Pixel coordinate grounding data
━━━━━━━━━━

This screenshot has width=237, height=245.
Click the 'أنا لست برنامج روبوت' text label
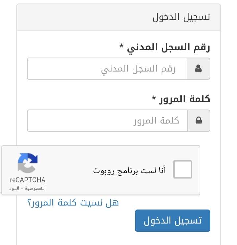coord(129,170)
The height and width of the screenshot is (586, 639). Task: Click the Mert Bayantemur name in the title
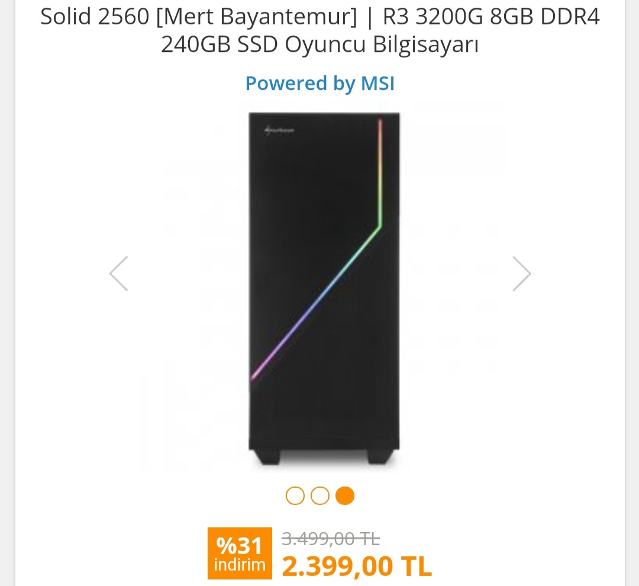coord(257,18)
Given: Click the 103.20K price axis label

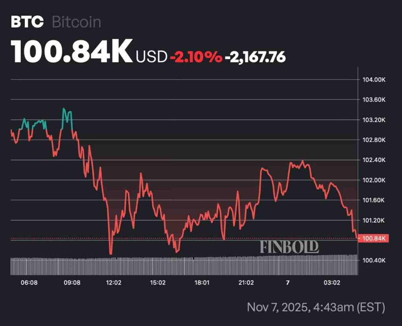Looking at the screenshot, I should pyautogui.click(x=374, y=120).
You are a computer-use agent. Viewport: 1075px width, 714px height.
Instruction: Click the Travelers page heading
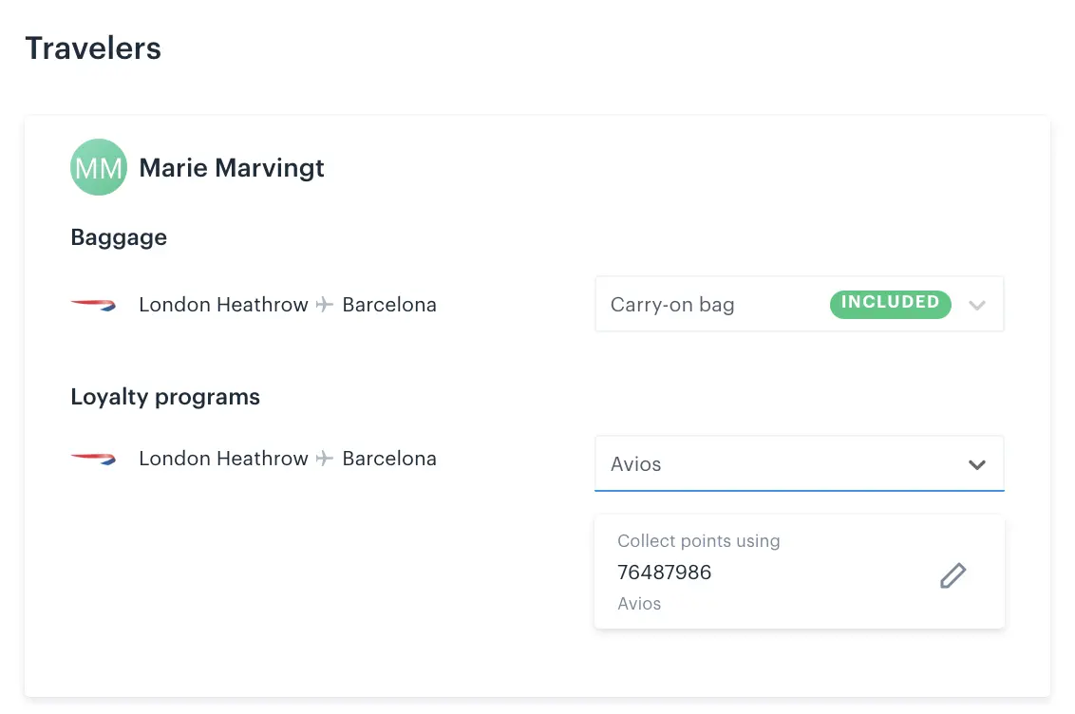[93, 48]
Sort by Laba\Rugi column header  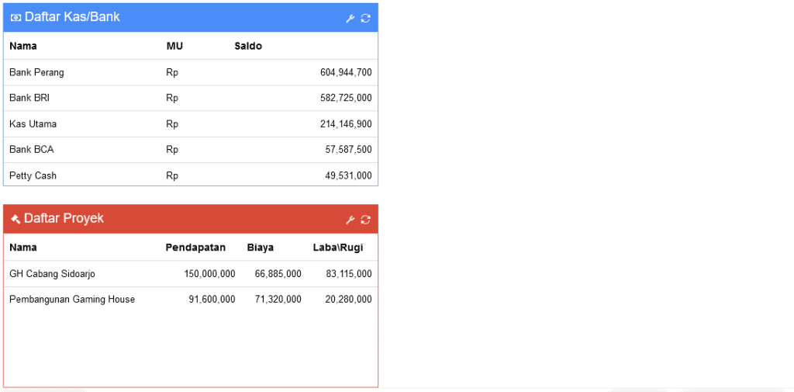point(338,248)
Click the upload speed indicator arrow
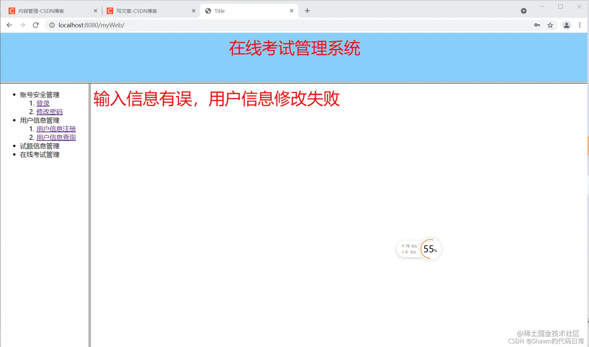Image resolution: width=589 pixels, height=347 pixels. pos(402,246)
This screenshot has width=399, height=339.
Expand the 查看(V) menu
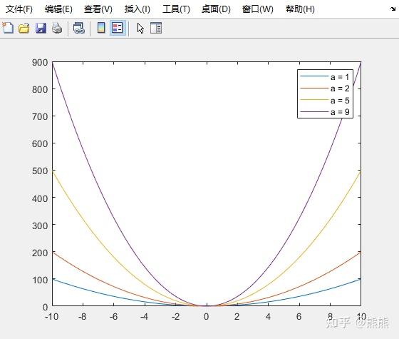point(98,9)
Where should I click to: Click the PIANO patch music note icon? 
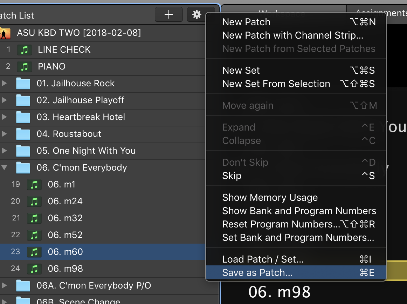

━━━━━━━━━━

→ **Exercise directions**
Find "This screenshot has width=399, height=339." in the entries, then reproduce that line and each line after it exactly, through the last one. Pictures do not go in.

→ **Task answer**
This screenshot has width=399, height=339.
Expand the 查看(V) menu
point(98,9)
Where should I click to: Click the PIANO patch music note icon? 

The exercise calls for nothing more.